Trump's true predecessor in this regard was another right-wing populist, George Wallace, whose 1968 third-party presidential campaign practiced a politics of anger, hatred, contempt, resentment, and yes, of course, blatant racism. Like Wallace, Trump uses inflammatory insults to provide his angry supporters with a catharsis — and to provoke his political opponents into lashing back. When they do, it serves to vindicate the original insult. That's how deliberately sowing divisiveness can be a political boon.

But why is this a problem, the left wonders? It's not as if the protests of the civil rights movement of the 1960s were particularly popular with white America. That unpopularity was no reason for the crusade for racial justice to refrain from pressing the case then. Why should the left behave any differently now?

Because Trump isn't Lyndon Johnson, who responded to the civil rights movement by pulling every string imaginable to get Congress to pass the Civil Rights Act. Trump isn't even Richard Nixon, whose defense of "law and order" and pursuit of the "Southern strategy" of appealing to former Democrats in the white South brought some of Wallace's populism into the GOP. Despite that, Nixon ultimately sought national consensus and conciliation, and he received it in the form of a massive landslide re-election victory in 1972.

Trump wants something else entirely.

Whether or not the president thinks about it strategically or (more likely) just acts on instinct, his words invariably follow a polarizing script. First he identifies a point of civic tension — in this case, Kaepernick's protest. A portion of the country feels anger at the gesture of dissent from the national anthem — some of them because of outright racism, but others because they see it as a sign of disrespect toward the country at a moment that's set aside for patriotism. Then there's a second group — probably millions strong — that doesn't exactly admire the protest, but also doesn't especially care much one way or another. Let's call them the tepid.

By expressing, intensifying, and amplifying the views of the first group with all the volume of the presidency, Trump emboldens those who were already angry. Now they have a champion in the White House. At the same time, he provokes the left into issuing a flood of angry counter-denunciations that reduce everyone ill-at-ease with the original protest (including our ambivalent tepids) to the category of racists and white supremacists. Meanwhile, the presidential attacks inspire additional athletes to engage, out of solidarity, in more of the same type of protest. Now far more players kneel during the anthem or refuse to come on the field to salute the flag — and a wide range of news and sports commentators explicitly take their side.
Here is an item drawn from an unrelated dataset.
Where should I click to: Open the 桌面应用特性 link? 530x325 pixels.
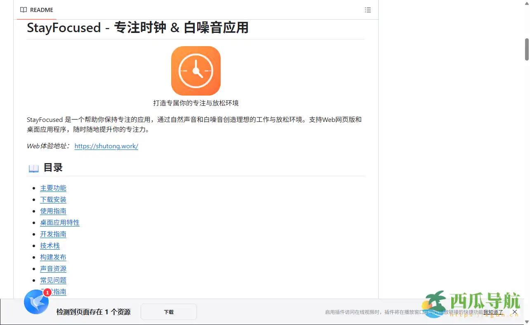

Now the tepid find themselves falling in behind the first group, ticked off that growing numbers of players and media personalities seem to have turned on the country and its flag.

It doesn't matter that the protests are an expression of justified outrage about racially based police brutality and not intended as a gesture of disrespect toward the flag or the country in general. By setting up the dispute in a polarizing way, Trump has managed, rhetorically speaking, to place himself and those most aggrieved by the protests on the same side as the flag and the national anthem.

He's also quite likely expanded the ranks of the aggrieved. They will never be the whole country, and perhaps not even a majority. But there don't need to be that many for Trump and the divisive form of politics he practices to receive a boost from his intervention. The more divided and conflict-ridden the country is — and the more frayed its social fabric — the more a demagogue like Trump will thrive.